A contenção da propagação da Covid-19, actual baixa de produção da empresa e as obras em curso nas instalações são os argumentos da direcção da empresa que, para Celso Mutendele, não colhem porque a EAA “já está a trabalhar abaixo de 50%”.
“Então, estamos num horizonte de 300 funcionários que devem ficar de fora, escolheram alguns para trabalhar, ele [o coordenador da comissão de gestão] trata mal os funcionários, os clientes e tudo isso é preocupante”, afirmou Celso Mutendele, segundo secretário da comissão sindical.
Domingas Gaspar, funcionária das Finanças do EAA há 18 anos, diz-se surpresa com a atitude da direcção da empresa e também teme pelo emprego, sobretudo porque faz parte da lista de funcionários com acesso limitado às instalações.
Por seu lado, o coordenador da comissão de gestão da EAA, Eduardo Machado, considerou que a empresa “não está a ser alienada”, mas “está apenas a ser concessionada num serviço que carece de um grau de operacionalidade e eficiência operacional, o que o entreposto não tem”.
“Por isso contratámos uma entidade gestora, e esta está no direito de trazer os seus meios técnicos e humanos e poderá ou não fazer recurso aos quadros do entreposto. Ela pode decidir que vai reutilizar os recursos do entreposto”, disse hoje aos jornalistas.
Os colaboradores do entreposto, salientou, “devem manter-se tranquilos, não há razões para qualquer animosidade ou preocupação”.
“O mercado é livre e aberto e se existem competências internas a nível do entreposto eles têm de demonstrar essas capacidades e têm que demonstrar capacidade e viabilidade para que funcionem de forma articulada”, rematou Eduardo Machado.
Em Setembro de 2018, o então ministro da Agricultura e Florestas do governo de João Lourenço, Marcos Alexandre Nhunga, foi mais sofisticado que o Presidente João Lourenço ao dizer que o país tinha alguma “população considerável que não passa fome como tal”, mas que “se encontra numa situação difícil”.
“Não passa fome como tal”? Ou passa fome ou não passa. Essa coisa de “fome como tal” não existe. Queria o ministro dizer que passa fome às segundas, quartas e sextas e come qualquer coisa às terças, quintas e sábados? E que “como tal” aos domingos faz jejum? João Lourenço disse, dois anos depois, que a fome é relativa.

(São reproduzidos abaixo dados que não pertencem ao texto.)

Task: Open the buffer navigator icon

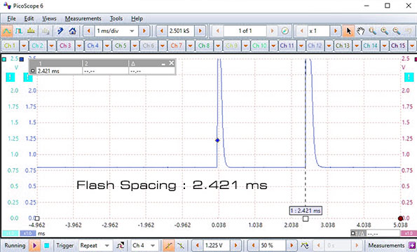Action: (285, 31)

Marcos Nhunga falava aos jornalistas depois de questionado pela agência Lusa sobre o relatório de segurança alimentar e nutrição elaborado pela Organização das Nações Unidas para a Alimentação e Agricultura (FAO), o qual indicava que, em Angola, 23,9% da população passava fome. Passava fome. Não “fome como tal”, não “fome relativa”.
“É uma realidade, mas não temos essa realidade. A FAO divulga os seus dados e não queremos fazer comentários. Mas a FAO, quando divulga, tem dados com base num levantamento a nível mundial”, afirmou o governante que João Lourenço escolhera, na altura, como o melhor cérebro para liderar o Ministério da Agricultura. E o que é que um levantamento a nível afecta, “como tal”, os dados relativos a cada país?
Em Angola, segundo a FAO, “23,9% da população passa fome”, o que equivale a que “6,9 milhões de angolanos não tenham acesso mínimo a alimentos”.